• TASK PROMPT: The records that follow are to be given again exactly. Do not carry over any image.

• EXTRACTED DATA:
- Opening Delimiter -

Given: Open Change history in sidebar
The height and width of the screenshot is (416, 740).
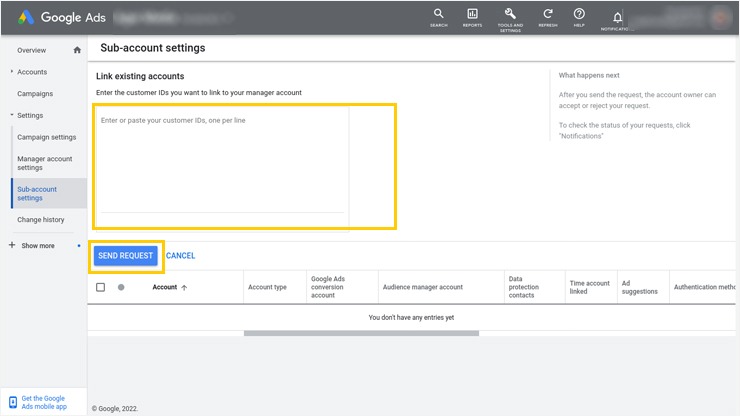Looking at the screenshot, I should 41,220.
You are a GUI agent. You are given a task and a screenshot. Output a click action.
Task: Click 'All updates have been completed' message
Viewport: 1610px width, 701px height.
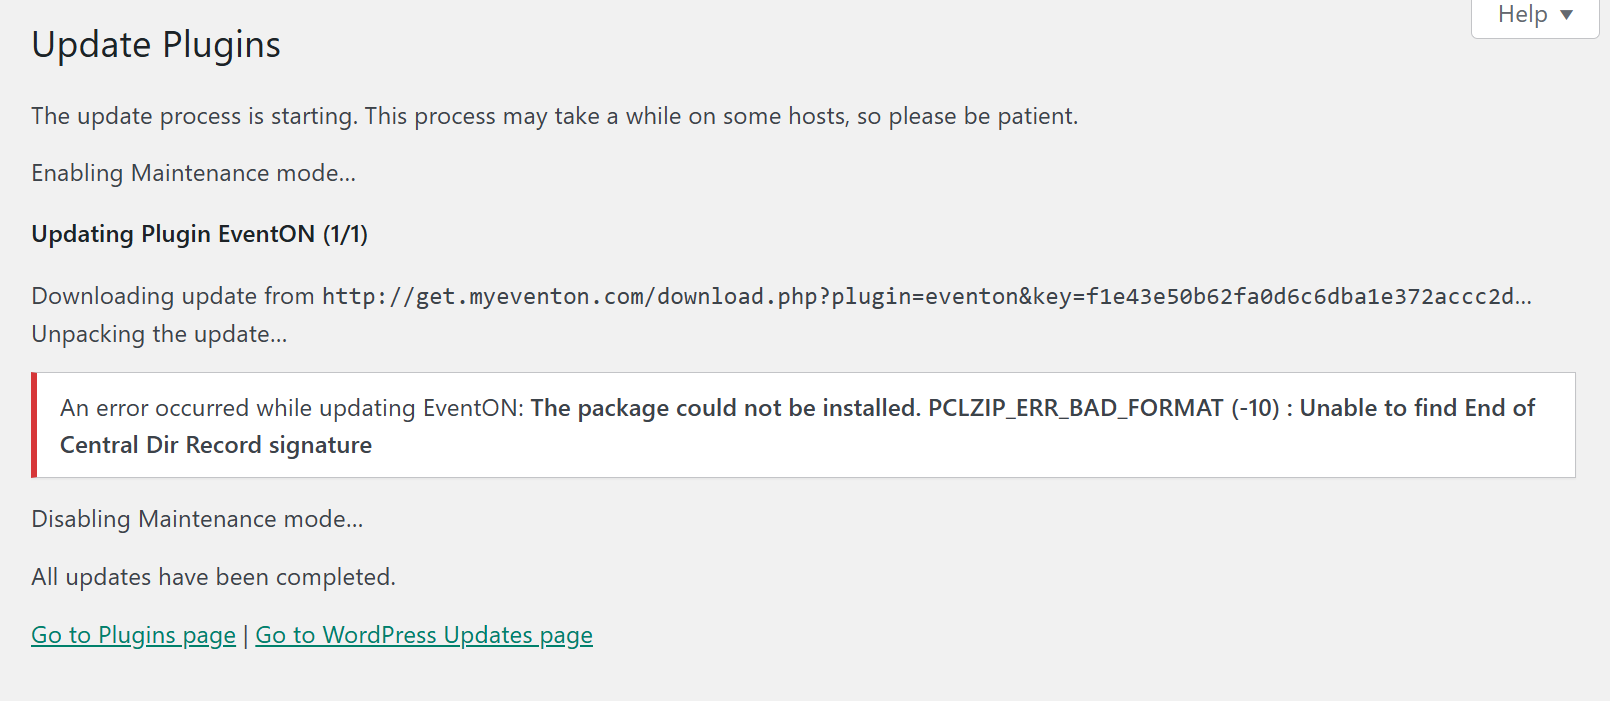point(214,577)
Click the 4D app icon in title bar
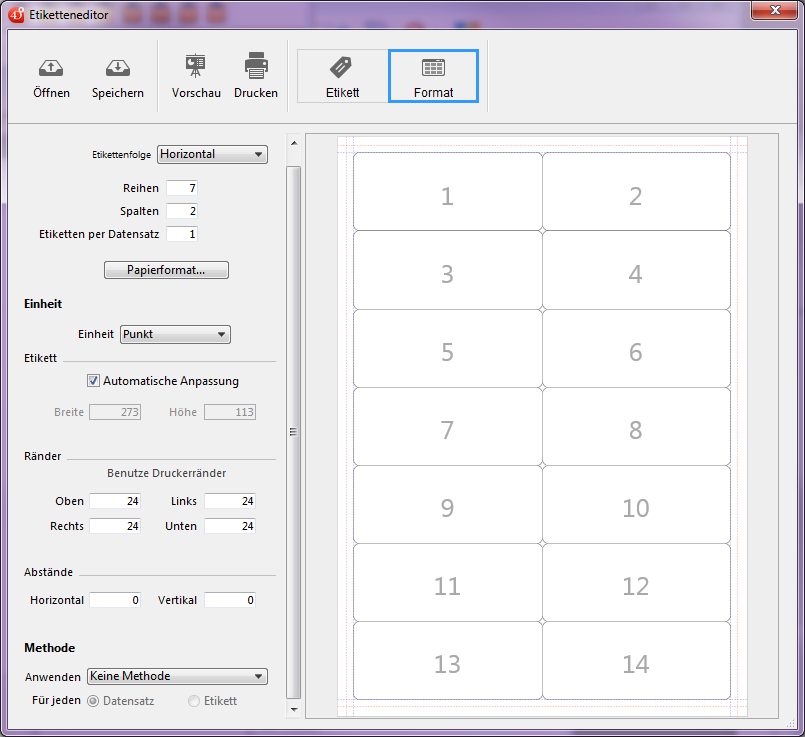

- Closing Delimiter -

• WRITTEN RESPONSE:
Given: Open Change history in sidebar
The height and width of the screenshot is (416, 740).
Looking at the screenshot, I should 41,220.
You are a GUI agent. You are given a task and a screenshot. Output a click action.
Task: Click 'All updates have been completed' message
Viewport: 1610px width, 701px height.
point(214,577)
Click the 4D app icon in title bar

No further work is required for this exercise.